A few years ago this statement would have seemed deeply troubling to the international community. In 2004, INB refused to allow inspectors with the International Atomic Energy Agency unrestricted access to the newly developed Resende facility, causing concern over the nuclear ambitions of South America's emerging energy giant.

Brazil insisted access was only denied to protect commercially sensitive information on the centrifuges' design, uniquely developed at the Navy Technological Center in São Paulo with support from the Nuclear and Energy Research Institute.

Months later, the country signed a safeguards agreement with the IAEA, soothing global concern over its ambitious enrichment plans and paving the way for collaborative nuclear efforts. Since then, Brazil has enjoyed close cooperation with a number of states including the US, and Argentina through the Brazilian-Argentine Agency for Accounting and Control of Nuclear Materials' bilateral inspection regime.

Brazil was awarded an environmental license from the Brazilian Environment and Renewable Natural Resource Institute to enrich uranium when the Resende facility officially opened in 1996, but permission to start the enrichment process was only granted by the National Nuclear Energy Commission on January 5 this year.

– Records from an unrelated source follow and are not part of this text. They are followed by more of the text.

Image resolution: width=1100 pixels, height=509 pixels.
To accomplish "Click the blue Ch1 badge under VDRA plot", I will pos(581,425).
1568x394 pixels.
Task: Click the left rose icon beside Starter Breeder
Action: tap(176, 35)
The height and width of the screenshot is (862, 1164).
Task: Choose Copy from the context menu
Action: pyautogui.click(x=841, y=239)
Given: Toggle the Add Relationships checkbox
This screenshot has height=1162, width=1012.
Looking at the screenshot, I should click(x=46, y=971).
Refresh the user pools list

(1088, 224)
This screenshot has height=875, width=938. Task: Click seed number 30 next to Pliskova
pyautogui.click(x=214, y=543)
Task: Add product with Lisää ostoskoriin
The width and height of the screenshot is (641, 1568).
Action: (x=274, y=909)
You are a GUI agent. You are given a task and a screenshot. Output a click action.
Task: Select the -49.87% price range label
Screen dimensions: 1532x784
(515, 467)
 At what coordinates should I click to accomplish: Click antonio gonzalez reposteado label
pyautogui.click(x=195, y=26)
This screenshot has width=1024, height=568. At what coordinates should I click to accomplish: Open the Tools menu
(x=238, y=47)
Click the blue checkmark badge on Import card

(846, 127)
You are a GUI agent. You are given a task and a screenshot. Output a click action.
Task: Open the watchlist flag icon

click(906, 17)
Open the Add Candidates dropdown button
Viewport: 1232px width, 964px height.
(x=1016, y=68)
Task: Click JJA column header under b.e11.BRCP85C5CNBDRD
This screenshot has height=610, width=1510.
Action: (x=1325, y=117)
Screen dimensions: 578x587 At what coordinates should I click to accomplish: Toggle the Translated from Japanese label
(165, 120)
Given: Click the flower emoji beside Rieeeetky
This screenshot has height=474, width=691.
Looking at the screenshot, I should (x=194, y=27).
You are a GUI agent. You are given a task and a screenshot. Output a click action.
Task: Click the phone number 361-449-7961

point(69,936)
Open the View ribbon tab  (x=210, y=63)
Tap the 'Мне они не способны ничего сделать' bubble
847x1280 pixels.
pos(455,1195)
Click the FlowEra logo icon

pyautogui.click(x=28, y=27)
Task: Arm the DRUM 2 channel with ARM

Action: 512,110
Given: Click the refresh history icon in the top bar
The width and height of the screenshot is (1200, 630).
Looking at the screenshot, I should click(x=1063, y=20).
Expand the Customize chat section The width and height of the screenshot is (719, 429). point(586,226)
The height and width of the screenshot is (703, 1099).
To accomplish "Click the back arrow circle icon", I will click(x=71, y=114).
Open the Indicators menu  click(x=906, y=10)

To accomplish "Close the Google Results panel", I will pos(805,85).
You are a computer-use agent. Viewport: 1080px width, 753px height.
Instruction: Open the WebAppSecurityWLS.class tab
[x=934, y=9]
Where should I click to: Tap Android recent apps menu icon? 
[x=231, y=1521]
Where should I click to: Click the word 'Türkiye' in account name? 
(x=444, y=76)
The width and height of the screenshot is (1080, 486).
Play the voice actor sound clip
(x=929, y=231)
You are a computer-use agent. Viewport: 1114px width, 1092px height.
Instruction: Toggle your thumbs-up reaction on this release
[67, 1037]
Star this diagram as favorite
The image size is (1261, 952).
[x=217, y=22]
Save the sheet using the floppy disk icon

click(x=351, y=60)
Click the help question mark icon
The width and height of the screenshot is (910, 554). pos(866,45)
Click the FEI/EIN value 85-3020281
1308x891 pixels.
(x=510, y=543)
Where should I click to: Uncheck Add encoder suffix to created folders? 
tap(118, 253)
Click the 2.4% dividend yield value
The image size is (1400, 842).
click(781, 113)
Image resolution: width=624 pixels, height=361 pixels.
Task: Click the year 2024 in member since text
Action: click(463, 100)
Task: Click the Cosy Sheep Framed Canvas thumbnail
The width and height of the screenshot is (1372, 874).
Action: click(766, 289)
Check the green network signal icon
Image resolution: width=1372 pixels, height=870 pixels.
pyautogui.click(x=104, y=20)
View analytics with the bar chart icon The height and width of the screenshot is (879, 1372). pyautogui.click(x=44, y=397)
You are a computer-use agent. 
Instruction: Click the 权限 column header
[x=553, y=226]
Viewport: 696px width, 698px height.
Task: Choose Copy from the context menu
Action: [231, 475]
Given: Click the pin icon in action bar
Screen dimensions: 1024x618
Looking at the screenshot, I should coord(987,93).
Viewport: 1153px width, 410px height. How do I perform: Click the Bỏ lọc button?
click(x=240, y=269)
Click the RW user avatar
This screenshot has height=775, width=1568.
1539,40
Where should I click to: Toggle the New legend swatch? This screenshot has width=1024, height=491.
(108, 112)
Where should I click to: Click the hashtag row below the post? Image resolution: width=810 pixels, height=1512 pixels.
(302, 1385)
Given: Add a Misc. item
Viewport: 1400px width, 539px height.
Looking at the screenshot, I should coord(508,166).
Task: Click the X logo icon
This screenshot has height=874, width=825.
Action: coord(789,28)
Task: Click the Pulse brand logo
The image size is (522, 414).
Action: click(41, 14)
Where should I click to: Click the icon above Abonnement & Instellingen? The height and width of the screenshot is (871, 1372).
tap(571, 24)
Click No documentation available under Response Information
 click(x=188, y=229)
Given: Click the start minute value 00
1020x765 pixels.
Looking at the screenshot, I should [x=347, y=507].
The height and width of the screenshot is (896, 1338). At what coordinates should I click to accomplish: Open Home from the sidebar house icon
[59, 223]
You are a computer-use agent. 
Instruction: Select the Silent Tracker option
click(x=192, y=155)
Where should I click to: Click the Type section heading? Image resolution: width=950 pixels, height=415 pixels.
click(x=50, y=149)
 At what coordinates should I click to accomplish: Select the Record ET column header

Later the same month, INB announced enrichment would start in February, with Nuclear Fuel Production Director Samuel Fayad Filho telling Brazil's press, "The great advance is that in [the] future we are not going to depend on foreign services for this important technology."

A western diplomat close to the IAEA told the Huffington Post that fresh Resende inspections were successfully carried out in the first weeks of February this year, leaving no remaining barriers to the enrichment process.

There has been little international response to INB's announcement with most western analysts focussed on the dilemma posed by Iran's nuclear objectives. The US State Department told the Huffington Post last week, "This new development has been declared, it's above board. We wouldn't have any problem with it."

But some analysts and nuclear experts say the development is more controversial than it first appears and that it could have an impact on tricky nuclear negotiations between the US and emerging nuclear powers like Iran.

While few suspect Brazil is after weapons-grade nuclear materials, Jacqueline Shire, a Senior Analyst with the Washington-based Institute for Science and International Security, points out that the US must not appear to maintain double standards when it comes to backing or rejecting states' attempts to develop enrichment capabilities.

"One thing is that Brazil is not adhering to the (IAEA's) Additional Protocol," she said. "It's important that Brazil should set the standard for transparency."

Brazil is thought to have some of the largest uranium deposits in the world and the state plans to keep the $25 million its costs a year to enrich the ore in Europe in Brazilian hands. If time proves that Brazil's unique centrifuges are as productive in practice as they are on paper, INB could achieve nuclear energy independence by 2020, leaving the state free to enter the exclusive nuclear suppliers group.

Andrew Newman of Harvard University's Project on Managing the Atom says that while the US government probably is not "particularly thrilled" by the development, future Brazilian uranium exports could serve US and international interests.

Newman says Brazil could be "thinking about being a regional fuel supplier"--a move which could create a more or less transparent source of nuclear reactor fuel in Latin America.

Analysts also argue that the establishment of Brazil's enrichment program could discourage more states from following suite by supplying a significant portion of global demand.

For now, Beltrão says INB's focus is on producing enough enriched uranium to power its own nuclear plants and support the government's National Energy Plan. This marks a deliberate move away from the confrontational policies of the past but as Shire warns, "No one cheers when centrifuges are spinning."